In 1938 Fedor Vasilevich Tokarev submitted a new design that used a short piston that operated the bolt which also locked by dropping into place against a step. Tokarev's rifle had a ten round detachable box magazine. This rifle after further testing was adopted by the Red Army as the (Samozaryadnya Vintovka Sistemi Tokarev Obrazetz 1938g) or the SVT 1938 Model 1938 Tokarev System Self-Loading Rifle. In 1939 Simonov appealed to the Central Committee for assistance in proving that his rifle design was better than Tokarev. The Simonov rifle had 25 fewer moving parts and was cheaper to manufacture. But with testing it was proven the Tokarev model was much more rugged. Josef Stalin along with the Defense Committee decided to keep the Tokarev design.
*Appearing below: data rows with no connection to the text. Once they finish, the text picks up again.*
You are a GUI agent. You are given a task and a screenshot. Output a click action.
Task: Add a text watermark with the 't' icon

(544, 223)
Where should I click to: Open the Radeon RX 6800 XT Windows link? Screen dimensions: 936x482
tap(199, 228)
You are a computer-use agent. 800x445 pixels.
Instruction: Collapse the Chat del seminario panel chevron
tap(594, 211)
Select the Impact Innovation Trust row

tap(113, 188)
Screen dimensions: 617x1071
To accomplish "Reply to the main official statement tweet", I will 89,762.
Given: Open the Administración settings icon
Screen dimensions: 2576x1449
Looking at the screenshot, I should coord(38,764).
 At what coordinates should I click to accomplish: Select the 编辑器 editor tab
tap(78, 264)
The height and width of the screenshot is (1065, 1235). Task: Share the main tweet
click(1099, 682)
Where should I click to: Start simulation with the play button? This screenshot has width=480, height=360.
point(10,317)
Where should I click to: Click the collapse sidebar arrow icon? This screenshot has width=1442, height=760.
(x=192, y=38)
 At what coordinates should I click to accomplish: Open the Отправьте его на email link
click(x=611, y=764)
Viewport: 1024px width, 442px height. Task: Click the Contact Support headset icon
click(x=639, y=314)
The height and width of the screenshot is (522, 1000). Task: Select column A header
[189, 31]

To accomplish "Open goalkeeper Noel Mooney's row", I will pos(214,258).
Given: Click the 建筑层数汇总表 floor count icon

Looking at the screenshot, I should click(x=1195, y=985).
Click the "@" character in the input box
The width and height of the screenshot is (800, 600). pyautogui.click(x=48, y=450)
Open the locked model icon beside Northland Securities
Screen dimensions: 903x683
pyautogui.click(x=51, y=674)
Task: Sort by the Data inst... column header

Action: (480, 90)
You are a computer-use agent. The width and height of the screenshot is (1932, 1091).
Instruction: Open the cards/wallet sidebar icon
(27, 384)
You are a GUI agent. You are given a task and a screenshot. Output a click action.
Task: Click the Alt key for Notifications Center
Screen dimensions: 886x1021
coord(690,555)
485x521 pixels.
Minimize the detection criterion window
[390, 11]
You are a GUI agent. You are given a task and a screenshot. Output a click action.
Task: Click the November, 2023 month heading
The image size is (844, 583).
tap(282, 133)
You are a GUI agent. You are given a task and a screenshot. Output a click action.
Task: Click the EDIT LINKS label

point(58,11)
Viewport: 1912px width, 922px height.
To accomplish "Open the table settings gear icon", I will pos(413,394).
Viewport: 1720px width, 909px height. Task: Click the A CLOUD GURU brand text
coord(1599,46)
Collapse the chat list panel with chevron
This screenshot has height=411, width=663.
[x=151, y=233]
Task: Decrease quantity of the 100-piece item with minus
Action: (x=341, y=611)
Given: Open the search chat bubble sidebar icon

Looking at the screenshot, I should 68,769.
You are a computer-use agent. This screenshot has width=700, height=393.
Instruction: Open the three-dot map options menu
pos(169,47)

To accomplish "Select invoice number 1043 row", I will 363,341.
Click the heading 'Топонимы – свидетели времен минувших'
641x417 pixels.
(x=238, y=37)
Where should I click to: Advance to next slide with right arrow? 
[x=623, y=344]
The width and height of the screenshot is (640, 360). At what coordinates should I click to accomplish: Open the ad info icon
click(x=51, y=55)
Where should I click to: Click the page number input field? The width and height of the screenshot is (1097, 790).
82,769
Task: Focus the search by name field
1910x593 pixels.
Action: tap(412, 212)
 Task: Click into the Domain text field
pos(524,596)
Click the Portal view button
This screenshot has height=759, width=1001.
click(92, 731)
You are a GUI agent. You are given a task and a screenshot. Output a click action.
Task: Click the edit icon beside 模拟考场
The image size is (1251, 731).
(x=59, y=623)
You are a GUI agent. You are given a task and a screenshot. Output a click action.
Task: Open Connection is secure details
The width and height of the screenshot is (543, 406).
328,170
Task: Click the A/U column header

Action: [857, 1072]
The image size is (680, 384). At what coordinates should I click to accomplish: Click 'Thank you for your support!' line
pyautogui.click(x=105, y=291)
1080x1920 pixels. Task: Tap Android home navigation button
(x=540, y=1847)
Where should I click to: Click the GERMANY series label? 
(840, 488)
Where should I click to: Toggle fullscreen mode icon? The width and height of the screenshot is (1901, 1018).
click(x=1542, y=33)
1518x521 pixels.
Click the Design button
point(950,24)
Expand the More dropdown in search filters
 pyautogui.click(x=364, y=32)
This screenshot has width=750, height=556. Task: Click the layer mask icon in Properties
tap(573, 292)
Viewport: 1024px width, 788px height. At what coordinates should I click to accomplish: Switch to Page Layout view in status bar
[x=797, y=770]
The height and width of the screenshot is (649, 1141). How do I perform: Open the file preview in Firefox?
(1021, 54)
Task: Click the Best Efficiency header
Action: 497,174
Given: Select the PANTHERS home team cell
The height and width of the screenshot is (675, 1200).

By November 1939 the SVT 38 was being used in battle as the Red Army attacked Finland. Immediately the SVT38 was showing abnormally high rate of problems and breakage. Modifications were quickly started. The result of modifications resulted in the production of the SVT40. Breakage and stoppages were dramatically reduced, but a ballistic problem still remained. The rimmed model 1891 cartridge was simply too powerful to use in a semiautomatic weapon carried by heavily burdened infantrymen. The SVT40's continued high rate of breakage and excessive cost of manufacture requirements along with it's length and inherent inaccuracy lead to production being discontinued in the summer of 1943. Although the official order to stop production wasn't given until January 1945. 5,823,795 SVT38 / 40 rifles were produced. That is 1.7 million more than the number of M1 Garands supplied to the U.S. Forces during World War II.
Today a SVT40 will bring a pretty good price for a collector. You can locate them if you look long enough for between $650 - $1,200.00 depending on its condition. Even much more for a sniper version. It took me over three years to acquire my Model SVT40.
Weight: 8.93 pounds
Length: 48.6 inches
Barrel length: 24.16 inches
Barrel groves: 4
Magazine Capacity: 10-15 rounds
Bullet weight: 145 grains
Bullet diameter: .311
Propellant weight: 46 grains
Velocity: 2,720 Fps
Rate of accurate fire: 30-40 rounds per minute
Site range of adjustment: 200 - 1500 meters
Cartridge: 7.62 Russian ( 7.62 X 54R )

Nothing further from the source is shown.